Al margen de las polémicas que podamos suscitar al respecto de tales tesis, consideramos que la construcción de conocimiento es un proceso de carácter situado. Y existen indicadores de dicho comportamiento. Uno muy concreto consiste en que hayamos podido probar por más de diez años consecutivos que estudiantes de nuestra región -con problemas en matemáticas, lectroescritura, ciencias, etc.- puedan terminar un curso de Física para ingenieros, en primer y/o segundo semestre, escribiendo como examen un artículo de investigación escolar en el que integran contenidos del curso, con problemáticas regionales e intereses propios que les llevaron a estudiar una ingeniería particular (sistemas o civil).

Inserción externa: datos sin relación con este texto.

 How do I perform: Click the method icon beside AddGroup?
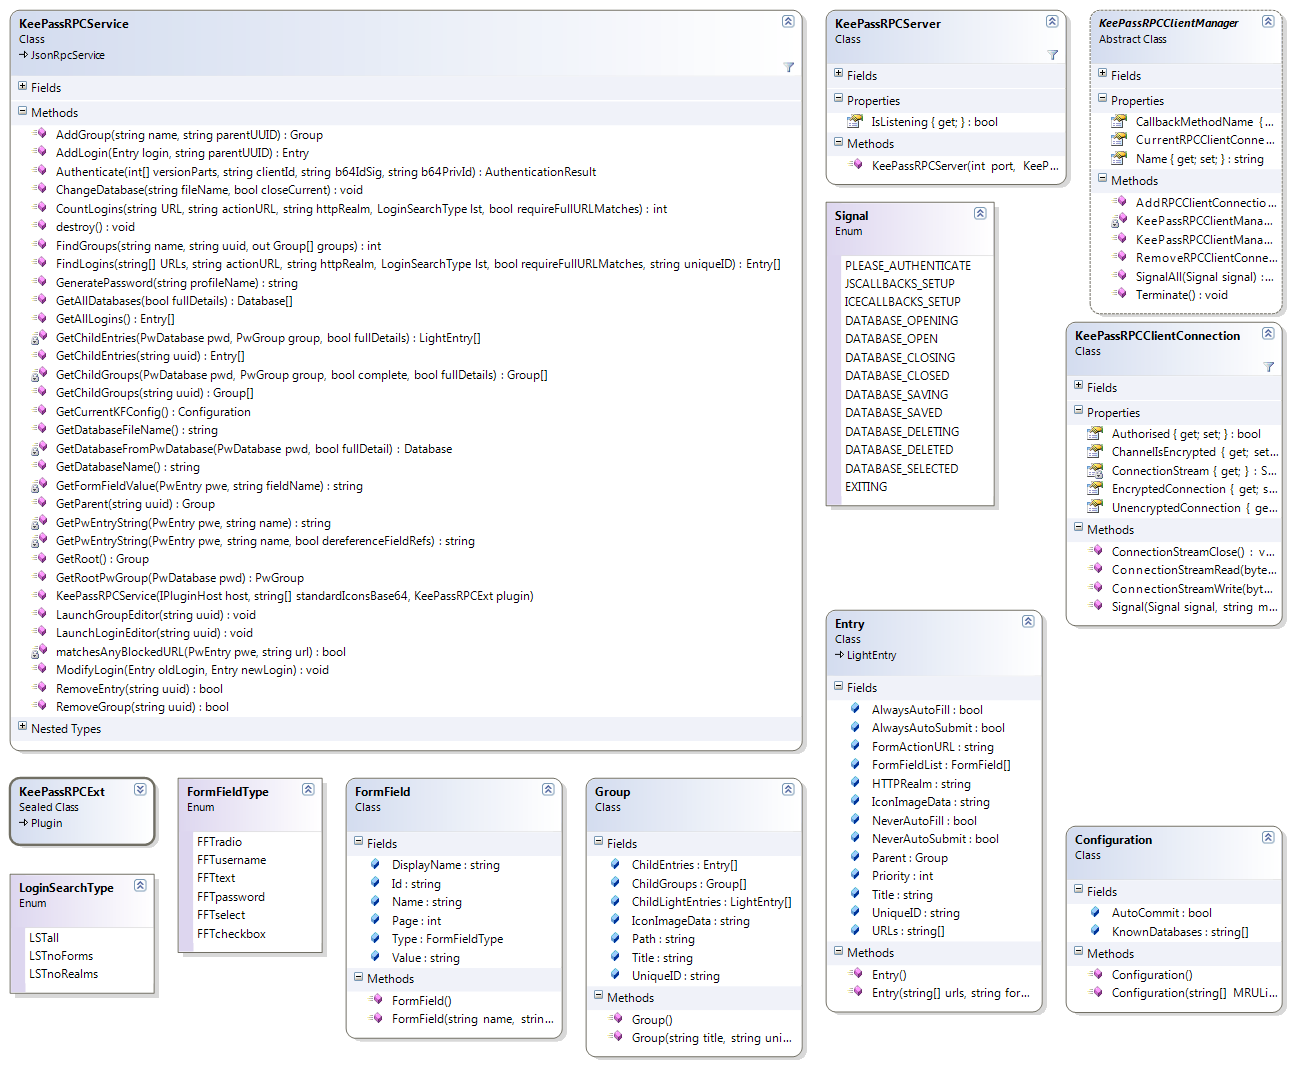40,134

Avance este premiado en el año 2013 en Encuentro Internacional de Educación en Ingeniería de ACOFI, en el marco del Foro Mundial de Educación en Ingeniería.

Pero lo más significativo es que este avance hace parte de lo que hoy llamamos un modelo en IF, que sirve para representar la organización a través de problemas que tiene la evolución de la investigación formativa en su interior. Pero no ya desde el nivel de las clases sino en relación con diversos subsistemas que componen a la Universidad como un todo. De esta manera, necesariamente hemos llevado el concepto de IF a un nuevo nivel, ampliándolo, más allá de las aulas de clase, donde fue inicialmente pensado.

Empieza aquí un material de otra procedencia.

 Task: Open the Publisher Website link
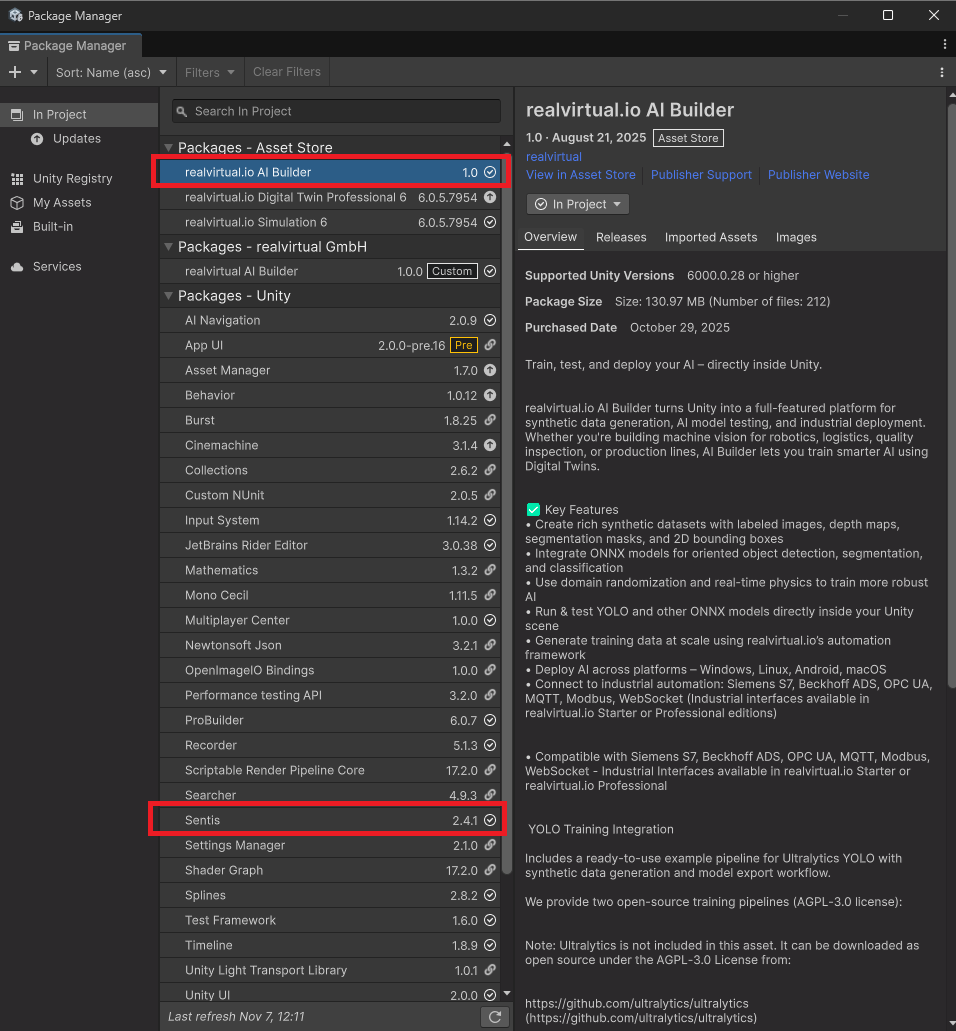[x=818, y=175]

Cuando miras en retrospectiva te das cuenta que lo que hemos venido intentando desde hace un buen rato es precisamente la producción de conocimiento original en este campo, haciendo posible aportar al corpus teórico y metodológico de la IF. Y este trasegar se encuentra asociado a eventos que eran apenas esperables en un periodo de ciencia normal, como lo refiere Thomas S. Kuhn: la incredulidad de muchas personas en diversos encuentros regionales y nacionales de semilleros de investigación es un ejemplo. Me gusta contar que demoramos cuatro años para lograr que nos aceptaran publicar un artículo en una revista científica, además de la polémica que tuvimos con el Editor.

Desde aquella época hasta esta en donde se han puesto de moda las clasificaciones del conocimiento, el camino que hemos revisado y elegido reiteradamente ha sido seguir en la senda de consolidar fundamentos teóricos y metodológicos que nos permiten crecer en complejidad y pertinencia frente a las necesidades de nuestra región. Este buen andar nos ha mostrado que es un camino más difícil, menos "visible", pero que hoy nos llena de seguridad, al mostrarnos que los reconocimientos (hemos sido ganadores nuevamente en el Encuentro ACOFI 2014) y la producción de conocimiento (tesis de pregrado y maestría en curso) son connaturales con la evolución sólida que hemos venido teniendo. Como se dice en el código marinero: avizoramos buen viento y buena mar,… y esperamos que así sea.